AI advertising platform AppLovin’s stock soared dramatically and then dropped after a scathing report claimed issues in the company.
The tech company helps developers – mostly from mobile gaming businesses – market and monetise their apps.
AppLovin shares soared over the past year, with the firm’s stock reaching a record high on February 14 after releasing its positive Q4 earnings report – closing at $510.13 from $280.32 two days earlier.
This share hike smashed analyst estimates.
Last Thursday, however, the company’s stock plunged 8.9 percent after Substack newsletter The Bear Cave released a report outlining potential company flaws.

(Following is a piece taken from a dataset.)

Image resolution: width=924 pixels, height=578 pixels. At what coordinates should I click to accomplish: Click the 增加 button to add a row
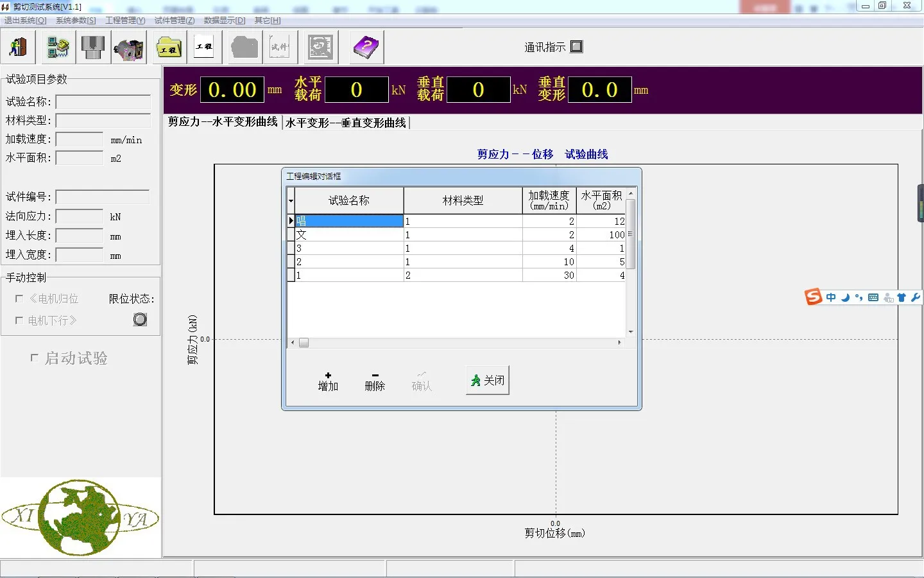coord(328,381)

“Investors believe AppLovin’s ad network business is a beautiful one, as it has extremely high margins, low marginal costs, becomes more effective as it grows, and can one day serve as a growing royalty on the mobile gaming ecosystem. The Bear Cave sees things differently,” the publication’s author Edwin Dorsey wrote.
“The Bear Cave believes AppLovin’s rapid rise — up 750 percent over the last year to around 35x revenue — is fueled by low-quality revenue growth from ads that are deceptive, predatory, and at times unreadable or unclickable,” he said.
The report also accused the platform of potential fraud.
Analysts say AppLovin’s stock drop was also impacted by a positive report from rival Unity Software.
The Palo Alto, California headquartered firm has drawn attention from investors over the past 12 months, being the most successful tech stock in the US last year – rising more than 700 percent.
The company’s stock has risen even more over the past couple of months – hiking 900 percent from a year ago.
AppLovin was founded in 2012 by Adam Foroughi, John Krystynak, and Andrew Karam as a marketing tech firm that helps businesses improve their mobile app reach.
With most of its customers in the gaming industry, the company helps developers optimise adverts and uses AI to gain insights into user behaviour through its platforms MAX, AppDiscovery, and SparkLabs.